Bomen die beschadigd raken. Struiken die tegen alle afspraken in zijn geklepeld. Maaisel dat blijft liggen en daarmee de grond verstikt. Boeren die illegaal maaien. Er is forse kritiek op het bermbeheer in de gemeente Coevorden.
„Rond Benneveld maar ook elders in de gemeente zien we dat er vrijwel nergens gefaseerd is gemaaid”, spiegelde Gijsbert Six dinsdagavond de politieke partijen in Coevorden voor. „Het door de gemeente uitgevoerde bermbeheer voldoet niet aan de ecologische standaarden. De instructies zijn ontoereikend. Men doet maar wat.”
Zo zou het moeten. Foto: Werkgroep Bloeiend Benneveld
Benneveld was jarenlang hét voorbeeld van hoe ecologisch bermbeheer uitgevoerd zou moeten worden. De werkgroep Bloeiend Benneveld, met daarin ook Six, was daarvoor verantwoordelijk. In 2023 nam Coevorden die taak weer over, omdat de gemeente inmiddels zelf ook de benodigde werktuigen had aangeschaft.
Frustrerend voor vrijwilligers
Sindsdien gaat er volgens Six van alles mis. De werkgroep heeft inmiddels drie rapportages opgesteld. „Op papier is het beleidsdoel goed, maar de implementatie in de praktijk schiet schromelijk tekort. En wordt zelfs ondermijnd. Wij zien met lede ogen aan wat er nu gebeurt. Het is uiterst frustrerend voor de vele vrijwilligers die zich voor de goede zaak hebben ingezet. Vandaar deze noodkreet.”
Een weggemaaide singel. Foto: Werkgroep Bloeiend Benneveld
Wethouder Jeroen Huizing (CDA) erkende dat er fouten zijn gemaakt. „Bij onze mensen sprongen ook bijna de tranen in de ogen toen ze zagen hoe het bermbeheer was uitgevoerd.”
Beschadigde bomen door foutief maaibeleid. Foto: Werkgroep Bloeiend Benneveld
Volgens Six wordt er ook op grote schaal illegaal gemaaid. „Dat gebeurt door derden, bijvoorbeeld grondeigenaren van aanliggende percelen. De gemeente moet dat zien te voorkomen. Je blijft met je handen van de berm af, moet de boodschap zijn.
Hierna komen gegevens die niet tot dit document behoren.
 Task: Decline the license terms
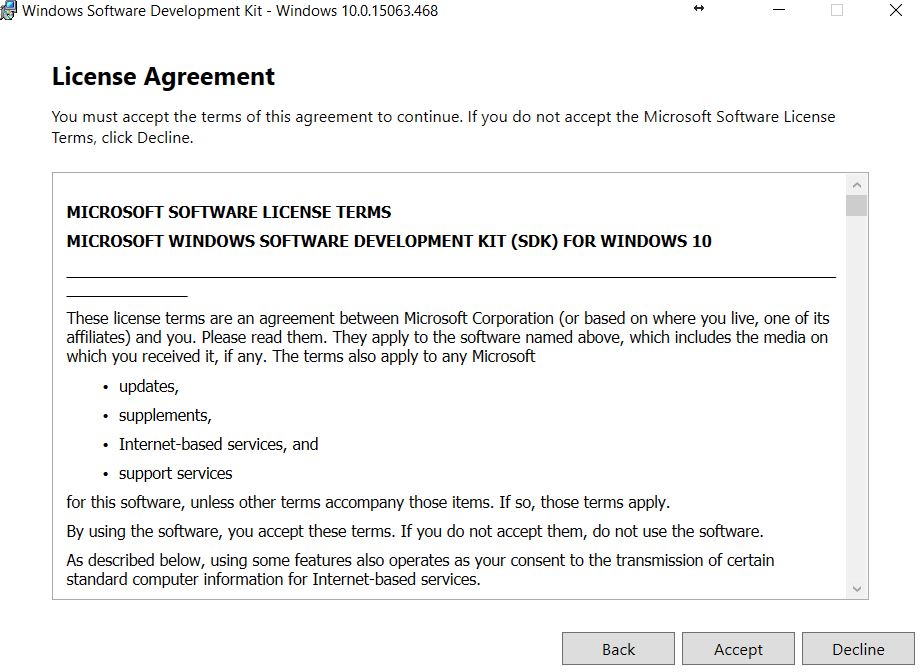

Want die is van iedereen.” Onder meer het PAC drong aan op handhaving als mensen zo maar zelf gaan maaien.
Een rand vol kruiden langs deze akker is verdwenen. Foto: Werkgroep Bloeiend Benneveld
Wethouder Huizing haalde aan dat de gemeente nog steeds groot voorstander is van bloeiende bermen. „Maar zorg er wel voor dat er draagvlak is. We weten dat er onder agrariërs weerstand is tegen alles wat er maar bloeit in de berm, want zij willen dat niet op hun land hebben. Er lopen hierover op dit moment gesprekken met de boermarke en andere vertegenwoordigers van de agrarische sector.”
Gebrek aan draagvlak?
Eddy Heeling (CDA) vroeg zich af of het illegaal maaien duidt op een gebrek aan draagvlak voor het ecologische maaibeleid. „Vinden zij de begroeiing te veel, te divers, te weelderig?” Volgens Six is het gissen naar de reden. „Gebrek aan kennis, destructief gedrag, zeg het maar.” Heeling, boer van beroep, zei dat er ook heel veel goed gaat.
Zo moet het niet. Foto: Werkgroep Bloeiend Benneveld
Gilbert Mulder (PvdA) was benieuwd naar de reactie van de gemeente toen de werkgroep de problematiek aankaartte. Six: „Dat antwoord baarde me pas echt zorgen, want volgens de gemeente was het maaien volgens de instructies gebeurd. Je kunt een keer een fout maken, maar als het maaien volgens de regels heeft plaatsgevonden is er pas echt wat aan de hand. Dan komt het niet zo maar goed.”
Insecten
Essentieel voor ecologisch bermbeheer is volgens Six gefaseerd maaien. „Je maait niet alles tegelijk, maar laat 15 tot 30 procent staan. Dat is vooral ook van groot belang voor insecten. In het gras zitten allemaal eitjes. Die vernietig je tijdens het maaien. Eigenlijk is het daarvoor nooit een goed moment. Maar door een deel een jaar te laten staan, hebben insecten wel de kans hun volledige levenscyclus te doorlopen. Vanuit de niet gemaaide stukken kunnen ze later weer de gemaaide stukken koloniseren.”
Kleine vuurvlinder
Rupsen van de kleine vuurvlinder zijn volgens Six het afgelopen jaar massaal ‘in de stofzuiger’ verdwenen. Dat komt door het op grote schaal inzetten van een zogenoemde maai-zuigcombinatie. „Ook wethouder Jeroen Huizing zou zich als ambassadeur van de kleine vuurvlinder zorgen moeten maken.”